The World Cup

The World Cup

Dear Friends,

I hope our short series of reflections on the women in Jesus’ genealogy were interesting.

Tomorrow we move on to a series of Devotions with the World Cup as their linking theme.  For football fans the next few weeks will be a form of nirvana as the World Cup takes place in Qatar, normal TV schedules will be cast aside, and the nations will be glued to their screens.  For those who loathe the game the next few weeks may be a good chance to catch up on reading, cleaning, or binge watching Netflix!  Over the next two weeks, however, in our Daily Devotions, we’re going to be thinking a bit about the World Cup.

We want to celebrate the sporting endeavour, the enthusiasm, the teamwork, and the camaraderie yet also recognise the various darker side of football – the obscene wealth, the endemic racism, and the violence against women fuelled by alcohol which sees a huge rise in assaults after key football matches.  We rejoice in the inclusion of women in the game in more recent years and we see how football can transform the lives of young working class men, black men in particular.  And yet we realise the lost dreams and broken realities that go alongside football.  

We’re concerned about justice issues in Qatar and the environmental horror of seeking to air-condition football stadiums.  We know that the workers who built those stadiums were poorly paid and had little or no health and safety protection yet we don’t want to be killjoys.  Christians are often very good at dwelling on the negative, often getting some sort of pleasure in being glum!  

Of course there are local church roots to many football clubs; even now there’s a religious identity in Liverpool and Glasgow to which team you may support.  Yet these Christian roots don’t stop the most outrageous racism being seen in football.  Three England players who missed a penalty in the UEFA Euro 2020 final were subject to online racist abuse from supporters after the match.

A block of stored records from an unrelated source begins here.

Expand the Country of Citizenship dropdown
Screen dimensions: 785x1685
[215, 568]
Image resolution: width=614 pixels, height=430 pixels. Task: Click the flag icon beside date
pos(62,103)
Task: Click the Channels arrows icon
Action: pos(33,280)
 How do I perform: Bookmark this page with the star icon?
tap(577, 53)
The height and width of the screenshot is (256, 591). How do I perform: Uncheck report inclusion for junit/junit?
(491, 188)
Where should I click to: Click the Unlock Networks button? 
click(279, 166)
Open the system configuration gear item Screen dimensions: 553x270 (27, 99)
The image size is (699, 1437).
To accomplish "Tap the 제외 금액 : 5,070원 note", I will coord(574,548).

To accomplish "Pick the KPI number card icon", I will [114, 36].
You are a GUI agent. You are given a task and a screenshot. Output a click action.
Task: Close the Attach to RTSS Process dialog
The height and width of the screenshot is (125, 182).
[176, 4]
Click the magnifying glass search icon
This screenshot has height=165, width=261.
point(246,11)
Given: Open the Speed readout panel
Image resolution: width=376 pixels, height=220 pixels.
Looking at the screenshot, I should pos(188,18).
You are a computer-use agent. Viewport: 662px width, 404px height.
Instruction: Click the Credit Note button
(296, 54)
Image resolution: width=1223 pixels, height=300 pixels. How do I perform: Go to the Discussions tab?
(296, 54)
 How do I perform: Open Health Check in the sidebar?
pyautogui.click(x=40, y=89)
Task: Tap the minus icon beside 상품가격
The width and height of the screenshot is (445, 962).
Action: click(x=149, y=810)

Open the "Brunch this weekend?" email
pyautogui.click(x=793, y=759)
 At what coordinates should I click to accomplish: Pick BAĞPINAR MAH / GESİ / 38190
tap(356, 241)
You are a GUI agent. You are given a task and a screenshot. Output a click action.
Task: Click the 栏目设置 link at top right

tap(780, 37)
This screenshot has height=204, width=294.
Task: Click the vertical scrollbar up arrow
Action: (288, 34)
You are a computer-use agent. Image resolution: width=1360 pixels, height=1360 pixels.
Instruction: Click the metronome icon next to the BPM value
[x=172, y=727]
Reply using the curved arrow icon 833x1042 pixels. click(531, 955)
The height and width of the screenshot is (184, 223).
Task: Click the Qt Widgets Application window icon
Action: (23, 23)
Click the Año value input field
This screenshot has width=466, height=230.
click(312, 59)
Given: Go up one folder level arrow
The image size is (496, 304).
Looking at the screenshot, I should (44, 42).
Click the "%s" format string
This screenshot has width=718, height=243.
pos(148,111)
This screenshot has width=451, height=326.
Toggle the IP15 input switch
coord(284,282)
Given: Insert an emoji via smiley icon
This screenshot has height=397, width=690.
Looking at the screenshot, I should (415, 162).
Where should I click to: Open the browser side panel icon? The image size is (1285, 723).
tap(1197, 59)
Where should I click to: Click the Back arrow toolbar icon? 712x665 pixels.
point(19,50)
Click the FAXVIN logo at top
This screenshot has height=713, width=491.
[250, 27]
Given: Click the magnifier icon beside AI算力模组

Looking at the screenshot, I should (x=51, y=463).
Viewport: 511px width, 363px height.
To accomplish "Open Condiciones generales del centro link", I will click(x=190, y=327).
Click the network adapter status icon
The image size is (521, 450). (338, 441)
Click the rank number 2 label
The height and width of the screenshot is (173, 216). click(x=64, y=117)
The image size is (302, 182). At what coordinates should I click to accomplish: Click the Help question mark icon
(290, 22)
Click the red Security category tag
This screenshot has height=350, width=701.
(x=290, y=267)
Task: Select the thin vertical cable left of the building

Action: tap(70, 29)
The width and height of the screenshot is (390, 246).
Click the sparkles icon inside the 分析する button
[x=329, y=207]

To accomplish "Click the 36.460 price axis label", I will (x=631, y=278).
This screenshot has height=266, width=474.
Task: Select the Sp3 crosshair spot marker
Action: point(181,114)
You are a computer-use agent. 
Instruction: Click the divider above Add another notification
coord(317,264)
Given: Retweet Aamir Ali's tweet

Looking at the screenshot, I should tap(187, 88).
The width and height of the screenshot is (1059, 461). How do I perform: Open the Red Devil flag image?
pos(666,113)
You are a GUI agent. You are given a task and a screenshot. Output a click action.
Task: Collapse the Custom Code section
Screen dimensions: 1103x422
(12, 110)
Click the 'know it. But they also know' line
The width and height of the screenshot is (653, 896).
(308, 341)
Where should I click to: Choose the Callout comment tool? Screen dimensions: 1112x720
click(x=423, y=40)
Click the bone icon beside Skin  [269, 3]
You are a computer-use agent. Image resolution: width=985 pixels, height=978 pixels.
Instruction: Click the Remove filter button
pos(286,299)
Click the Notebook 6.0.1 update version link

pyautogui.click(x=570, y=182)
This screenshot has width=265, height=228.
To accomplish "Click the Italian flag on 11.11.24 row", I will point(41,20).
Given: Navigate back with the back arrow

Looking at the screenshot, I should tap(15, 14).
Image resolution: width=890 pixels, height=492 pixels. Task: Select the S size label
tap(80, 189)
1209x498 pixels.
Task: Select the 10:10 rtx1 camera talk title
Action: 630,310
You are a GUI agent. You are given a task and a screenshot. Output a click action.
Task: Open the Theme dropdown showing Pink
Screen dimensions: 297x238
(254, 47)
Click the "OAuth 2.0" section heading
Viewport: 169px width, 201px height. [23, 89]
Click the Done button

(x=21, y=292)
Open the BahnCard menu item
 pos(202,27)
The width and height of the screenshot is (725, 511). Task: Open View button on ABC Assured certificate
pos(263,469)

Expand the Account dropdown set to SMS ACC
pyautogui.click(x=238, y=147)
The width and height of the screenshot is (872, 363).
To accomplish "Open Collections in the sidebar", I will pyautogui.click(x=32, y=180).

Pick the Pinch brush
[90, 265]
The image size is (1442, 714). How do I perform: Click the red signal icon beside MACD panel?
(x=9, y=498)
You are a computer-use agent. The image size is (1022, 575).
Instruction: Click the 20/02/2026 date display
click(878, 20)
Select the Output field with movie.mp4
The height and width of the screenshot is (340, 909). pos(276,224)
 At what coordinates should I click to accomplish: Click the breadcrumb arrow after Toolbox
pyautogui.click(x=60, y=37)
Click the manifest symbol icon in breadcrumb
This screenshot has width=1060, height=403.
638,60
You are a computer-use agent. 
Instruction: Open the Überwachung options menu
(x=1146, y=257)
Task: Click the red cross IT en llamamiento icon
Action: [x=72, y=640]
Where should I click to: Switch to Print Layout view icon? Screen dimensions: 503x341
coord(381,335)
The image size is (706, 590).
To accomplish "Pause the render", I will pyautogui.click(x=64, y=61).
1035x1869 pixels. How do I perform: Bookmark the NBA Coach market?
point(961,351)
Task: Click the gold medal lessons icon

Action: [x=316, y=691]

After England’s defeat on penalties to Italy, the UK Football Policing Unit received more than 600 reports of online racist comments made towards England’s black players.  Despite the increased popularity of women playing football there’s an issue of male violence against women; two players in recent years have been convicted of rape and two others await trial.  

Many people enjoy and celebrate this tournament and so, over the next couple of weeks, we have a range of reflections on different aspects of the game where we rejoice and rage, praise and worry, celebrate and mourn.  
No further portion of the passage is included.